ФРАГМЕНТ ДОКУМЕНТА:
........
Бывали случаи, оркестранты отказывались играть написанное Шостаковичем — говорили, слишком трудно.
«Трудно? — он отвечал. — Пусть постараются». И действительно, всегда эти трудные для исполнения места имели важное значение для характера музыки. «Они меня уверяют, что в таком быстром темпе играть pizzicato невозможно…» Помолчал-помолчал, потом в пол: «А по-моему, возможно». И возможно, и необходимо. Сократа спросили — что самое большое зло на свете? Он ответил: невежество…
Малер, Брамс, Шостакович — они были великими исполнителями и знали, чего хотят от музыкантов. Если Малер пишет в нотах, что одно долгое легато надо выполнять несколькими движениями смычка — так и надо делать. Если Шостакович просит делать crescendo смычком вверх, а не вниз, как обычно делают, — он знает, чего хочет добиться. Он не был струнником — он был гением и написал такую каденцию для скрипичного концерта, как будто всю жизнь играл на скрипке. А потом смиренно показал ее Ойстраху, «для редактуры».
Советский композитор имел право писать
Устроили закрытое прослушивание в Малом зале. Пришли музыкальные критики, чиновники, члены Союза композиторов, ученики Д. Д., его близкие. Волик Бунин сиял, как будто у него день рожденья. Была ужасная жара, редкая для Москвы, духота, зал набит битком.
........
Собранные данные:
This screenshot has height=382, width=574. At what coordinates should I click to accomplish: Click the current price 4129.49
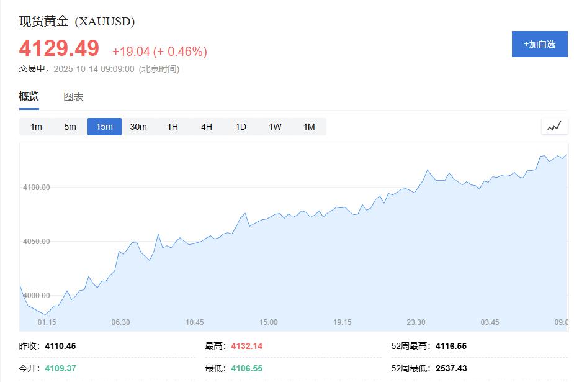point(58,48)
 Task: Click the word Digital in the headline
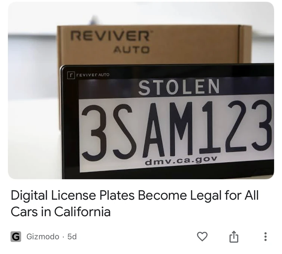click(x=29, y=196)
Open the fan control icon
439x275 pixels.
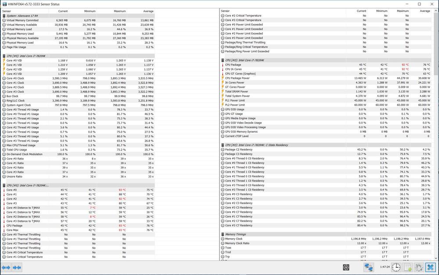coord(346,267)
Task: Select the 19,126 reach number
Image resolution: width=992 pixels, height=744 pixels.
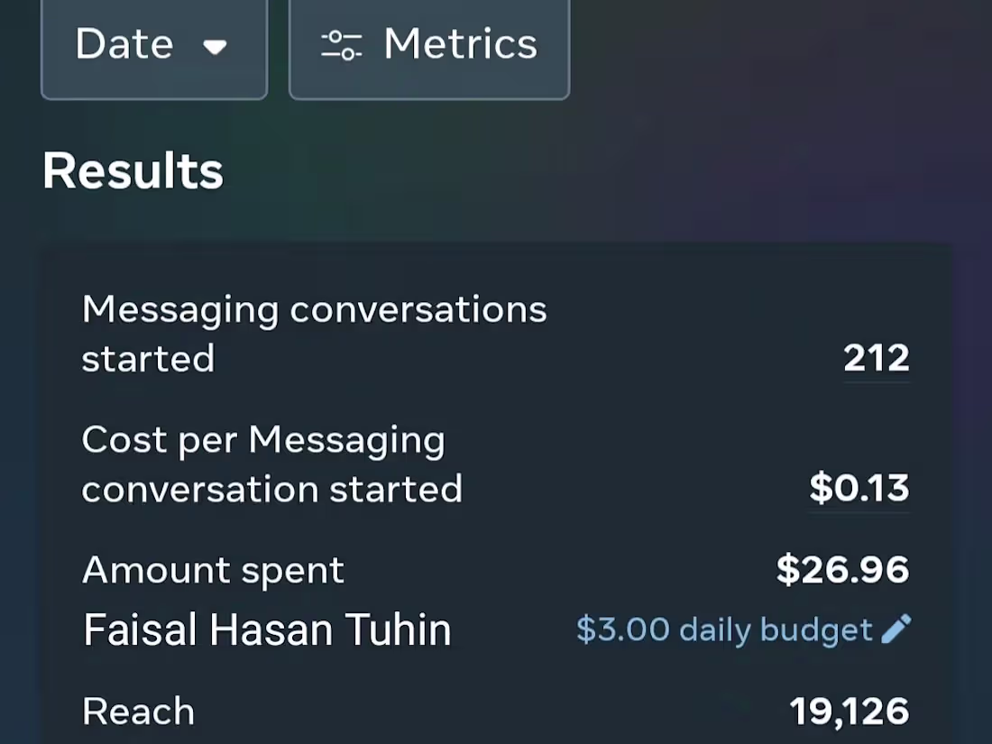Action: [850, 712]
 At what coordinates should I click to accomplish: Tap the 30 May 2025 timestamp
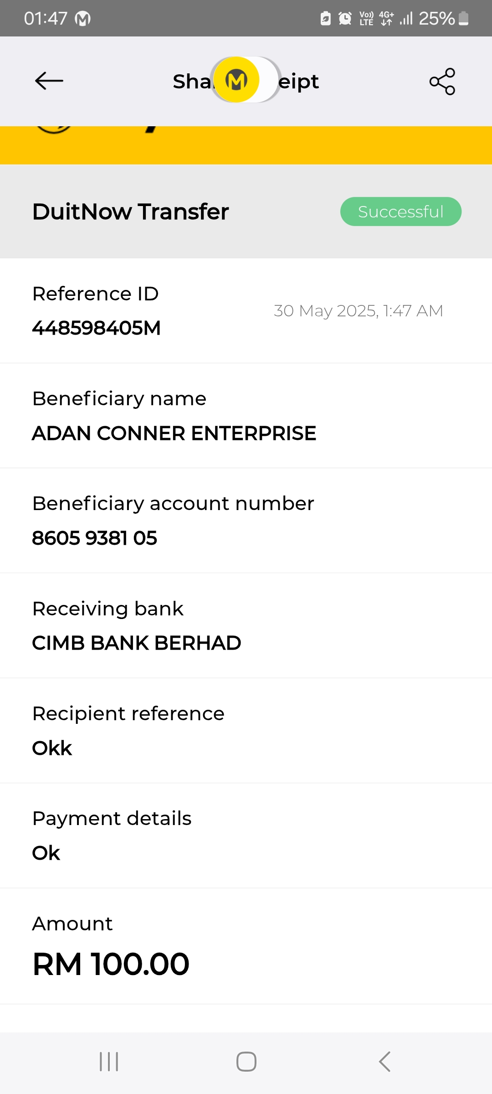pyautogui.click(x=358, y=311)
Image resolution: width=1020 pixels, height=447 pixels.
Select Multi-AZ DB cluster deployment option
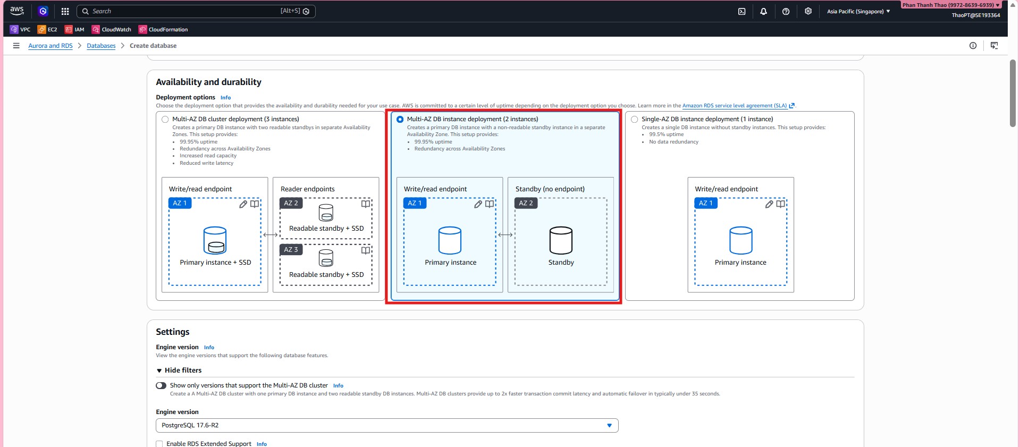point(165,120)
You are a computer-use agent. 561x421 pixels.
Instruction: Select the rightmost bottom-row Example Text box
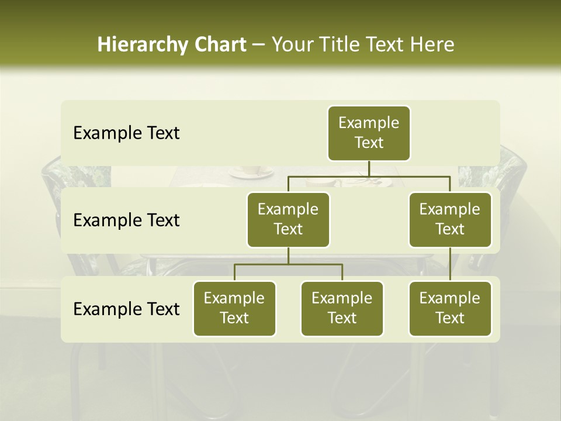pos(450,309)
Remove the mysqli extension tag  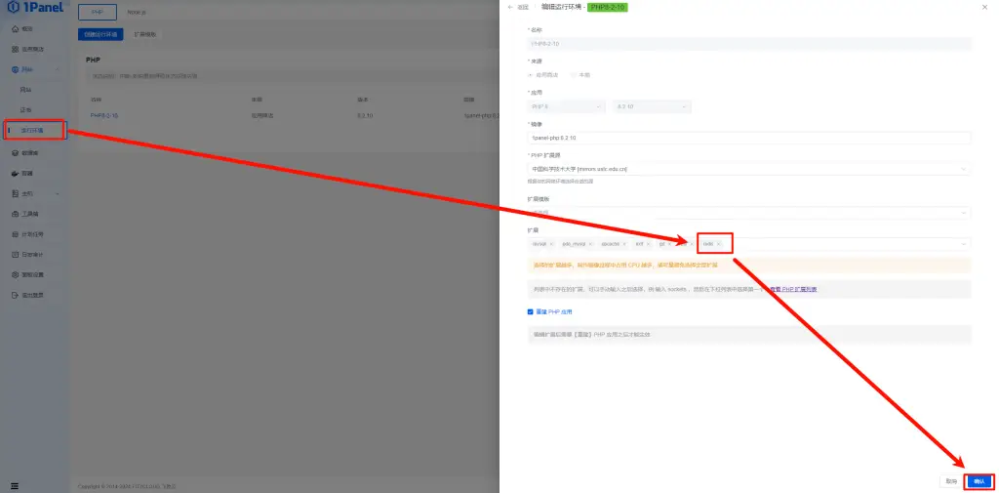coord(551,244)
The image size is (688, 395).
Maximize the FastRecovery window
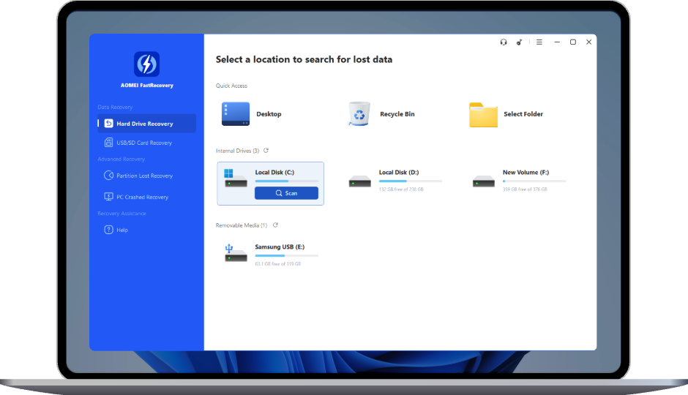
........
ЗАДАНИЯ:
- A) Пожалуйста, выпишите дословно часть отрывка о Шостаковиче, которая начинается словами «Советский композитор имел» и заканчивается словами «зал набит битком.».
- B) Что, согласно отрывку о Шостаковиче, ответил Сократ на вопрос о самом большом зле на свете?

ОТВЕТЫ ПО НОМЕРАМ:
- A)
Советский композитор имел право писать
Устроили закрытое прослушивание в Малом зале. Пришли музыкальные критики, чиновники, члены Союза композиторов, ученики Д. Д., его близкие. Волик Бунин сиял, как будто у него день рожденья. Была ужасная жара, редкая для Москвы, духота, зал набит битком.

- B) Невежество.